**Questions:**
1) Reproduce the part of the metadata post from "I think the" to "a separate metadatabase!".
2) In the metadata post, which existing database does the author suggest modeling a distributed metadata database on?
3) Check each statement against the metadata post and answer yes or no, quoting the words of the post that decide it.
(a) Keeping tags inside the file makes the link between file and tags harder to lose when the file is moved.
(b) The author treats "file truth" as plain fact rather than opinion.
(c) Only the database maintainer can generate the lookup key for a file.

**Selected excerpt:**
== == ==
In “Who’s got the tag? Database truth versus file truth, part 3″, Jon Udell contrasts the Microsoft Vista and Mac OS X ways of associating metadata tags with image files: Vista tends to store them into the image files, and Mac OS X tends to leave the files untouched and use a separate database to store the tags (or at least Jon was under this impression).
There’s a great discussion about the relative advantages of the two approaches on the blog. Basically, storing the tags in the file makes the association harder to lose as you move the file around, and storing the tags separately avoids modifying the user’s data file. Neither one is obviously in accord with the user’s intention in all cases.
I think the issue has whole extra layers of subtlety. We perceive metadata that is stored within a data file as being what Jon Udell calls “file truth”. Since there’s only one set of metadata stored in the file, it becomes the One True Metadata. On the other hand, metadata stored in a separate database reads as the opinion of the maintainer of the database. This is exactly what social bookmarking systems such as del.icio.usdo: each attribution of a tag to a URL is also associated with a user making that attribution.
A pluralistic society requires a separate metadatabase!
This isn’t just another engineering tradeoff, though. The truth about “file truth” is that it’s still an opinion—the opinion of the last agent to modify the metadata within the file. When there’s One True Metadata, we can only represent disagreements by obliterating the last guy’s assertion.
Imagine trying to tag a scan of a photo taken at your parents’ wedding of someone you don’t recognize. You think it’s Dad’s college roommate, but your sister thinks it’s Mom’s second cousin. You have one “person depicted” slot: do you fight over it? Do you leave it blank and explain the situation in a semantically bland catch-all description field? Or do you each tag it as you will in your respective databases?
Not only is it unrealistic to allow for only one true description of a file, it’s also time we stopped regarding metadata as lost forever just because it’s not stored in the file. We could set up a distributed database that works like Gracenote’s CD identification database, but for all files instead of just music files. As with CDs, the lookup key for a file can be generated by anyone who possesses the file (by applying a secure hash), but the particular metadata obtained depends on which tagger’s part of the repository is consulted. It’s all doable, and it would eliminate blogstorms about how evil application X erases user metadata.
== == ==
**Provided data:**
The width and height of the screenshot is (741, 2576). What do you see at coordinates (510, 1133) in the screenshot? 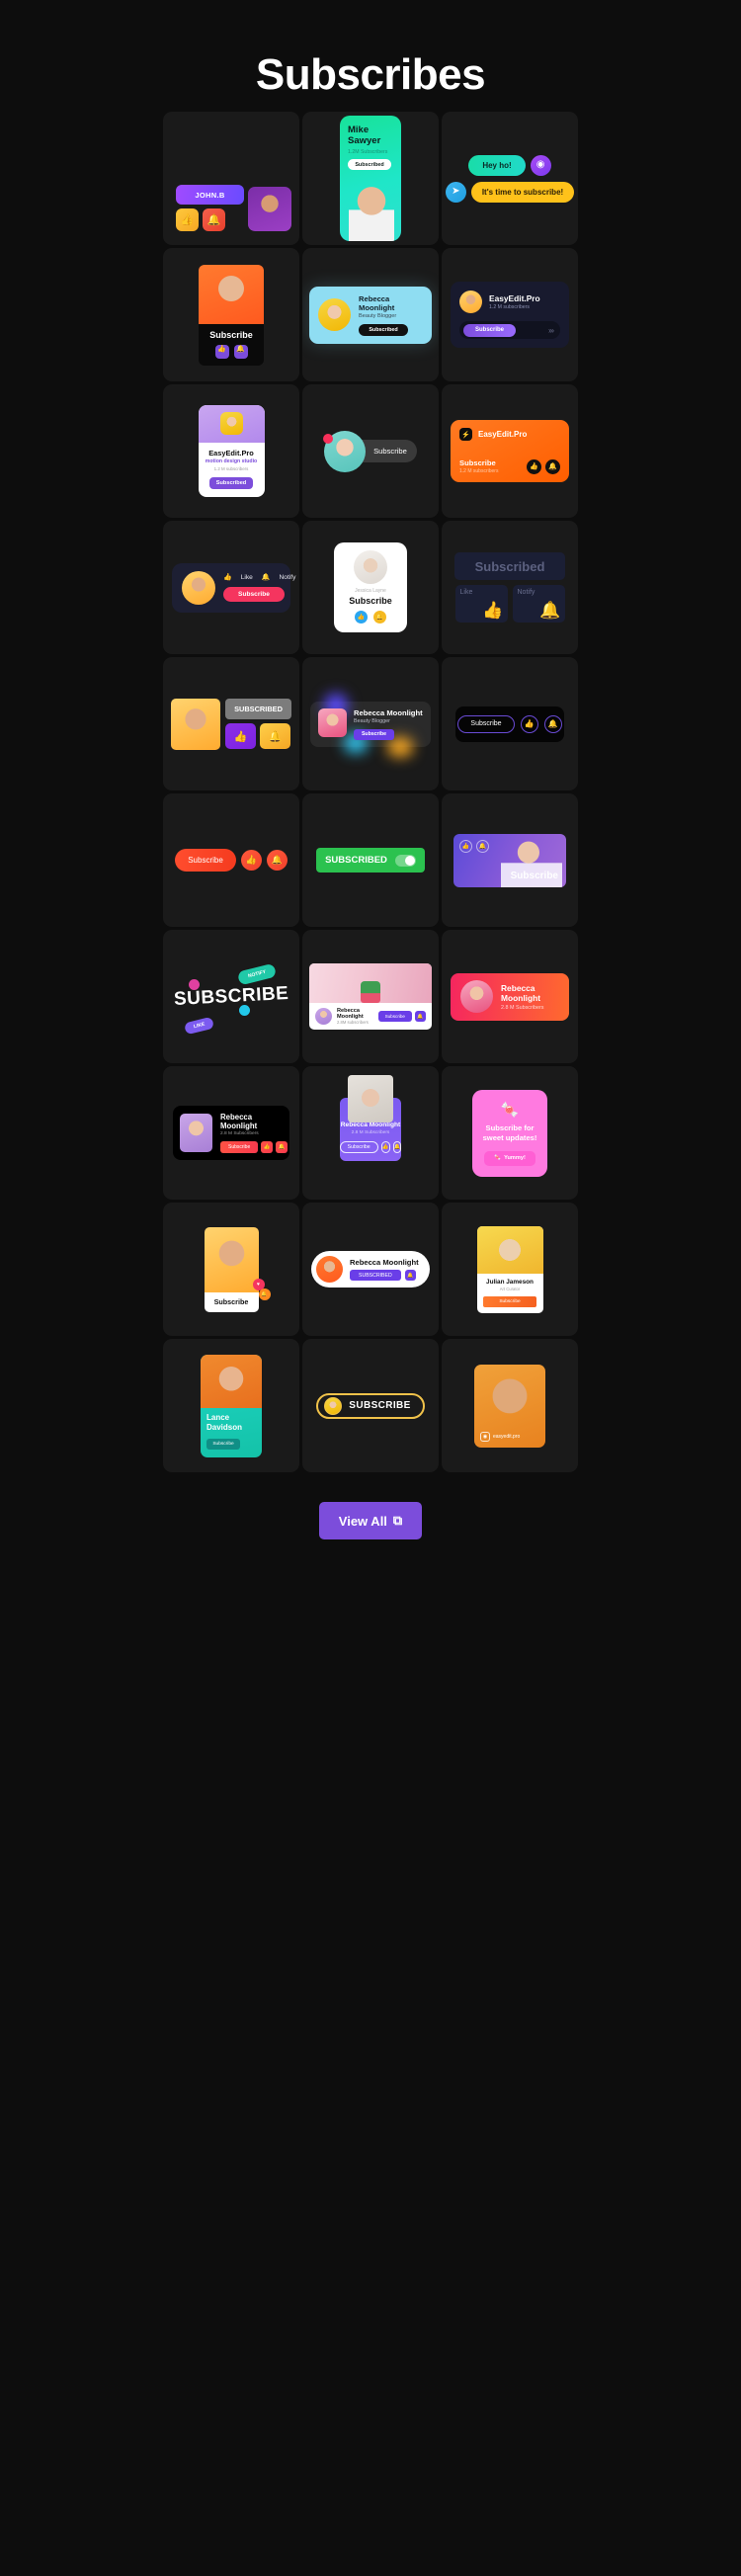
I see `card-sweet-updates: 🍬 Subscribe for sweet updates! 🍬 Yummy!` at bounding box center [510, 1133].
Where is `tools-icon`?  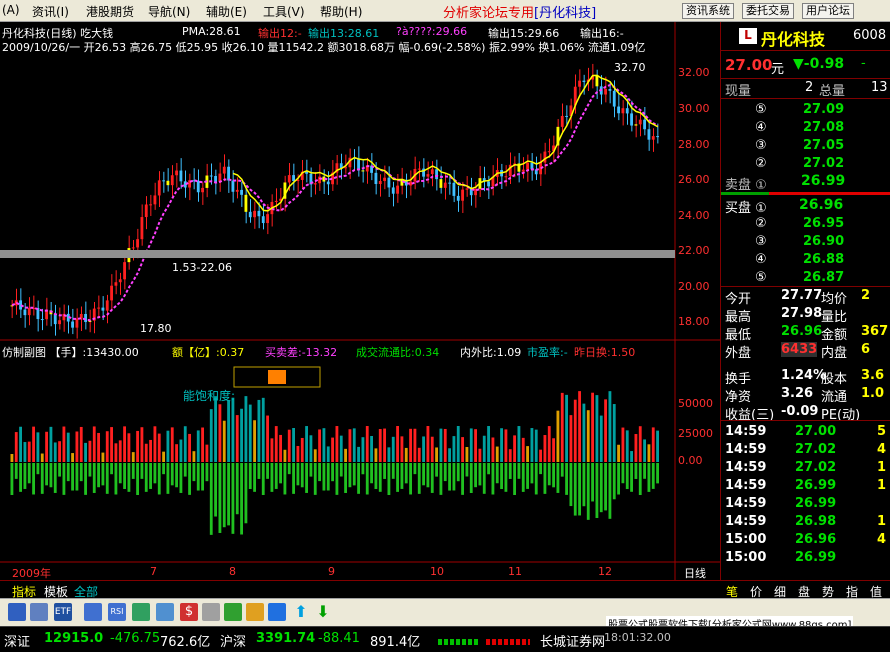
tools-icon is located at coordinates (211, 612).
== == ==
**Results of the exercise:**
1)
I think the issue has whole extra layers of subtlety. We perceive metadata that is stored within a data file as being what Jon Udell calls “file truth”. Since there’s only one set of metadata stored in the file, it becomes the One True Metadata. On the other hand, metadata stored in a separate database reads as the opinion of the maintainer of the database. This is exactly what social bookmarking systems such as del.icio.usdo: each attribution of a tag to a URL is also associated with a user making that attribution.
A pluralistic society requires a separate metadatabase!

2) Gracenote's CD identification database.

3)
(a) Yes: "storing the tags in the file makes the association harder to lose as you move the file around"
(b) No: "The truth about “file truth” is that it’s still an opinion"
(c) No: "the lookup key for a file can be generated by anyone who possesses the file"